Mas a intuição de Júdice parece acertada quando afirma que os nossos tempos se assemelham aos idos de Março: há, de facto, uma deterioração do sistema representativo tal como o apresentei teoricamente, e que nos faz recordar os finais da república. Na verdade, as características que consolidariam a democracia dos modernos como uma melhoria face à democracia dos antigos parecem ter entrado em processo de obsolescência – em particular no que diz respeito ao mecanismo de representação, com um fosso crescente entre representantes e representados, entre o mundo político e o mundo real. E o problema desse fosso é que os representantes deixam de representar os eleitores para passarem a representar-se a si mesmos e aos seus interesses (às vezes pessoais, muitas vezes partidários). Esse afastamento provoca um sentimento generalizado de desconfiança face ao sistema político e tem ampliado a radicalização dos protestos antissistema.

Ora, essa falta de confiança política tem-se feito acompanhar pela perda de confiança num modelo de organização social que deixou de funcionar adequadamente – desde os serviços públicos aos apoios sociais –, pelo que a revolta antissistema não nos deve surpreender: sabemos que a legitimidade dos regimes políticos está diretamente dependente da sua utilidade.

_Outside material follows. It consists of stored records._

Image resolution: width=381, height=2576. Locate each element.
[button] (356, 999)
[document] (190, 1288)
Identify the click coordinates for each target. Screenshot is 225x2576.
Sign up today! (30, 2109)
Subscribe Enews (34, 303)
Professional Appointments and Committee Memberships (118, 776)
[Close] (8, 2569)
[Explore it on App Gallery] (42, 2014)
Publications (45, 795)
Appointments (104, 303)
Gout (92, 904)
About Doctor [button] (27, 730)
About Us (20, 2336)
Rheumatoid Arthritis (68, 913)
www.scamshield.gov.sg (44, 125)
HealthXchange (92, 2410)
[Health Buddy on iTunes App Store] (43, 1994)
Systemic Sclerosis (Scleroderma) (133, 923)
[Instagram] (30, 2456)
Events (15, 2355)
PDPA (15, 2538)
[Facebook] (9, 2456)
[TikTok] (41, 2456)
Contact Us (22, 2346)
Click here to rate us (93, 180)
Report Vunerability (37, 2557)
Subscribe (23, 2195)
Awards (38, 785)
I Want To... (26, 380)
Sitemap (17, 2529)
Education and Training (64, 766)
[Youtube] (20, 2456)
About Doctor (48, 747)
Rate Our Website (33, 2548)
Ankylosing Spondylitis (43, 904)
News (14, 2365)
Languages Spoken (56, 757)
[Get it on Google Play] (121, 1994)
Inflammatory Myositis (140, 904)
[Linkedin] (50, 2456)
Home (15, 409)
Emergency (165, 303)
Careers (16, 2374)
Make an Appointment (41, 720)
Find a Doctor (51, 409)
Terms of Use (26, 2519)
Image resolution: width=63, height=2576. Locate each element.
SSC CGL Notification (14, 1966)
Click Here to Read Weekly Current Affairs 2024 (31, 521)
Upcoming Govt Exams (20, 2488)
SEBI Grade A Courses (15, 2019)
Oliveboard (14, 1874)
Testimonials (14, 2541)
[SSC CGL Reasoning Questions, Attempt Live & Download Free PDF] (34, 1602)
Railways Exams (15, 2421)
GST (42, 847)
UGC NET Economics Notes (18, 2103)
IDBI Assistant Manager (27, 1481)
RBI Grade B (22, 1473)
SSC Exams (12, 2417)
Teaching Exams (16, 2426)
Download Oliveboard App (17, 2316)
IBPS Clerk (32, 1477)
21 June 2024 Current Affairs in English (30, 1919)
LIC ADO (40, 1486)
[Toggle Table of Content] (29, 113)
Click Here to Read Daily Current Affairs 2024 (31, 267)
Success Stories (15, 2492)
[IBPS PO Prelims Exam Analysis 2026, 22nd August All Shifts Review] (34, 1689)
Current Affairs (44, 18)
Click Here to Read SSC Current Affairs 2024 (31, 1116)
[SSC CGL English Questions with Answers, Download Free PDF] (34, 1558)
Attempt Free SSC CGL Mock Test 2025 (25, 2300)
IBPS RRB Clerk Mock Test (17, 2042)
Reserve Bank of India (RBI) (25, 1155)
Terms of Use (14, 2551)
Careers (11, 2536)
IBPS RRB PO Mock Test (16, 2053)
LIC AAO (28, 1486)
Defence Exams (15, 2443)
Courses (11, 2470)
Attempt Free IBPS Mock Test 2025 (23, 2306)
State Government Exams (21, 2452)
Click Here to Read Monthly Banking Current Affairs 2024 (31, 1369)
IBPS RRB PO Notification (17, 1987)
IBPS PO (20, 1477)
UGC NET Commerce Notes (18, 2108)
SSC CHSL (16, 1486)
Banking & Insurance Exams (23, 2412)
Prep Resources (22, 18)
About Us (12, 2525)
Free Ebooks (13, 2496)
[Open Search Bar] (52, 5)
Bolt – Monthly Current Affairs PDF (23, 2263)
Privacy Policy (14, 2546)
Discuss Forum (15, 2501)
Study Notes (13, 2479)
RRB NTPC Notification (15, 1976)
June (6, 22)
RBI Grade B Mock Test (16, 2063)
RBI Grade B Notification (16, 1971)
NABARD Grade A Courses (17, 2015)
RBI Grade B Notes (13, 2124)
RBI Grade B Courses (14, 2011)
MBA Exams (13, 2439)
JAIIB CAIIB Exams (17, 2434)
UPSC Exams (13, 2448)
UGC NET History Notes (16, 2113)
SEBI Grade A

Na verdade, essa revolta e aqueles protestos devem ser antes entendidos como sinais de que o sistema está a falhar (e, nessa medida, são eminentemente democráticos). Mas se confundirmos os sintomas com a doença (e isso é particularmente evidente em Portugal), não conseguiremos compreender se ainda é possível salvar a democracia liberal ou se estamos realmente condenados a olhar os nossos tempos como os idos de Março.